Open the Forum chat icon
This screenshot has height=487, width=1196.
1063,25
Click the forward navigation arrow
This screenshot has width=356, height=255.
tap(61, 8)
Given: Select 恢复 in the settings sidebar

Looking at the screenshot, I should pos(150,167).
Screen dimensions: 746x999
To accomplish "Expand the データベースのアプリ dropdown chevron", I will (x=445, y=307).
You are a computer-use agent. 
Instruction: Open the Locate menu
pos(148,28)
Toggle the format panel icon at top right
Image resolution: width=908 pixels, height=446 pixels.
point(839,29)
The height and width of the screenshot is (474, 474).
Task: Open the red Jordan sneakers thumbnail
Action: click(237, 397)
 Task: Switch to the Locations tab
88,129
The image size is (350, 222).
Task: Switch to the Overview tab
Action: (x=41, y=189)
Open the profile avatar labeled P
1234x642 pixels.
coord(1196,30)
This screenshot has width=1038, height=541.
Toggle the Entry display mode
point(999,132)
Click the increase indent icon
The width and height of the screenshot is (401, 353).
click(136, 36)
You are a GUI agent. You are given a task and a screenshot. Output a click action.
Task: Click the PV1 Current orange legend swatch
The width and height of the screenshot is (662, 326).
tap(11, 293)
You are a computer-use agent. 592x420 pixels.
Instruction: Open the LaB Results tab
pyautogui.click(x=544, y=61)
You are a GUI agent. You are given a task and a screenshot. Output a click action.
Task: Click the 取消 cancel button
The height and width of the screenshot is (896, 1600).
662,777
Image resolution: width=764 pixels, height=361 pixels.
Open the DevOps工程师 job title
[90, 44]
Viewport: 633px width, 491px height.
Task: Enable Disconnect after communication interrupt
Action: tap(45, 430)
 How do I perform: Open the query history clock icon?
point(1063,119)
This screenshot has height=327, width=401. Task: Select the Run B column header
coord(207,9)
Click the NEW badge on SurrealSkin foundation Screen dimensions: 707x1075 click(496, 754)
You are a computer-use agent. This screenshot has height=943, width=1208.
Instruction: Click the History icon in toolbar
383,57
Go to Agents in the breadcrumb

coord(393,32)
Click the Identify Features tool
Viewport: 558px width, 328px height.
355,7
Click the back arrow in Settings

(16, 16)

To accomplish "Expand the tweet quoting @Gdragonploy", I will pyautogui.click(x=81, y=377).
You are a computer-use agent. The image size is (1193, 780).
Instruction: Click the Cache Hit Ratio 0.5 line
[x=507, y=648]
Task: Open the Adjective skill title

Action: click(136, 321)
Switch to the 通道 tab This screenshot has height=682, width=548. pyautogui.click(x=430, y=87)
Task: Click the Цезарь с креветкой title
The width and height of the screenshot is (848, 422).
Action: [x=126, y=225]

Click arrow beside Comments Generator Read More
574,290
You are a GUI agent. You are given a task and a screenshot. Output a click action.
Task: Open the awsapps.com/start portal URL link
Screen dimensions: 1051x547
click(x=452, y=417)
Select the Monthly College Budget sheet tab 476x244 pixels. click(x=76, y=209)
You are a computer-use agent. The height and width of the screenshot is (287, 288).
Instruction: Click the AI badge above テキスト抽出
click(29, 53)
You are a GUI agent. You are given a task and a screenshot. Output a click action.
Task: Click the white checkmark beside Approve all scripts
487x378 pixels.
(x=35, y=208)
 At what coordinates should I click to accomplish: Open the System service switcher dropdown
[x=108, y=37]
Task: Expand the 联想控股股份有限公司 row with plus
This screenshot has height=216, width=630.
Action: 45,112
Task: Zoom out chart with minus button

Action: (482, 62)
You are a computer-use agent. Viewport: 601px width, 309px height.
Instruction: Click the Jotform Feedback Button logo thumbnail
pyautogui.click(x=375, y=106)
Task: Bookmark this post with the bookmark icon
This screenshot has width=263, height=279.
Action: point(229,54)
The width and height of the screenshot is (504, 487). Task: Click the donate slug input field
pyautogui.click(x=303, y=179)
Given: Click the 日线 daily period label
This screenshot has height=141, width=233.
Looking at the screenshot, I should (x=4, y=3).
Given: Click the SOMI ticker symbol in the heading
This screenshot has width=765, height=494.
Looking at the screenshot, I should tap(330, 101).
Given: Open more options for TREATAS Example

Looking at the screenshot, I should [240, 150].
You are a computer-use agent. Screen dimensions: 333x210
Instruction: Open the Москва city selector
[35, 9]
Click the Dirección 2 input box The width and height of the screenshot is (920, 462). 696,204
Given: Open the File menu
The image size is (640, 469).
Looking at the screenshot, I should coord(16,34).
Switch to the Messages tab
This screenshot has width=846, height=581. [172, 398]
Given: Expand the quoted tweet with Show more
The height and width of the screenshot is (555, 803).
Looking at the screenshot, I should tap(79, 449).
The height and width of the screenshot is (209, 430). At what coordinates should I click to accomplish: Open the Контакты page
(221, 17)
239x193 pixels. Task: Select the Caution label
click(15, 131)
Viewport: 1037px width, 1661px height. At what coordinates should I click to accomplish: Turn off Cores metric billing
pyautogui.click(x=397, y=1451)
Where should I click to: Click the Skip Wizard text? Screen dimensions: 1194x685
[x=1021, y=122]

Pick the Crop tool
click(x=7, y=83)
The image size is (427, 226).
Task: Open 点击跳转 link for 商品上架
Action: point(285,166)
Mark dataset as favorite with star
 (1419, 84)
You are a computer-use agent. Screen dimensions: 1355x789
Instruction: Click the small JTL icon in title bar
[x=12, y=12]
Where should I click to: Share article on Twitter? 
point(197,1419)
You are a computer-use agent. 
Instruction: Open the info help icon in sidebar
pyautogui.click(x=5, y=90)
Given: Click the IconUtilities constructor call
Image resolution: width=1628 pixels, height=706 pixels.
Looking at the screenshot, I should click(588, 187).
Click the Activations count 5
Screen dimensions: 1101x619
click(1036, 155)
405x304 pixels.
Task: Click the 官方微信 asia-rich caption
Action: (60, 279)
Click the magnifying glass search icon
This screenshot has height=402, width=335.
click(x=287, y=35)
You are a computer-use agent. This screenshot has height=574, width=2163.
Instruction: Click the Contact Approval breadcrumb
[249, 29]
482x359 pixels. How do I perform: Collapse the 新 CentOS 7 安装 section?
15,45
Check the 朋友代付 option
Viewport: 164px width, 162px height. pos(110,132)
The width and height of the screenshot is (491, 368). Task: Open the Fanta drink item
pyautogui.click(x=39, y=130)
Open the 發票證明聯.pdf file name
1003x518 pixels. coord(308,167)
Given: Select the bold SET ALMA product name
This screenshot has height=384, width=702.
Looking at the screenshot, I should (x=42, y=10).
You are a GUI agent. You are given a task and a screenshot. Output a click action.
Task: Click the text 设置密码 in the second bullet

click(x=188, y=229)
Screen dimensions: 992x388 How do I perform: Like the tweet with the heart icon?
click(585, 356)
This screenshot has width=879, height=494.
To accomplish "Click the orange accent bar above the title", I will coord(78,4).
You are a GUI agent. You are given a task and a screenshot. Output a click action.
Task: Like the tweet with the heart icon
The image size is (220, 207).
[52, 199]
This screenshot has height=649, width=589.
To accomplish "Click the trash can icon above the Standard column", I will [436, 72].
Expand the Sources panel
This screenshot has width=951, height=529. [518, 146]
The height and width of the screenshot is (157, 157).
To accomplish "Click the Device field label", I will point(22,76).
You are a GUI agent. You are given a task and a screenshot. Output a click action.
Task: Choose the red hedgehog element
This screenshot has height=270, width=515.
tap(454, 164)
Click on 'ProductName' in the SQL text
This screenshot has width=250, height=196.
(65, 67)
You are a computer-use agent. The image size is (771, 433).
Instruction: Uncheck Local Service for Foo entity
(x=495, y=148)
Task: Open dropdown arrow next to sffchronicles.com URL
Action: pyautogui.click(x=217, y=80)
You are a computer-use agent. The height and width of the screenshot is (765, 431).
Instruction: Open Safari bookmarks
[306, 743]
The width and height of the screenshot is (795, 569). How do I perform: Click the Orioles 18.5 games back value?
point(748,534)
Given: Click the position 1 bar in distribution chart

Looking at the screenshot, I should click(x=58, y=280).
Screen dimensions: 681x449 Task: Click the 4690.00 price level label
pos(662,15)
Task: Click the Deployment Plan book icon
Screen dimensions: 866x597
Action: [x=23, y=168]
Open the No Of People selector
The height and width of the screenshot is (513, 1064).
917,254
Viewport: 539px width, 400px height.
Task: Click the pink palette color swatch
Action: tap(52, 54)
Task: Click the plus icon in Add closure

= = = = = = =

→ EXERCISE GOAL: Using only the listing above, restate exactly the lines from the line containing "Pick the Crop tool" through the line containing "You are a computer-use agent. Screen dimensions: 1355x789", both included.

→ SOLUTION TO THIS PROBLEM:
Pick the Crop tool
click(x=7, y=83)
The image size is (427, 226).
Task: Open 点击跳转 link for 商品上架
Action: point(285,166)
Mark dataset as favorite with star
 (1419, 84)
You are a computer-use agent. Screen dimensions: 1355x789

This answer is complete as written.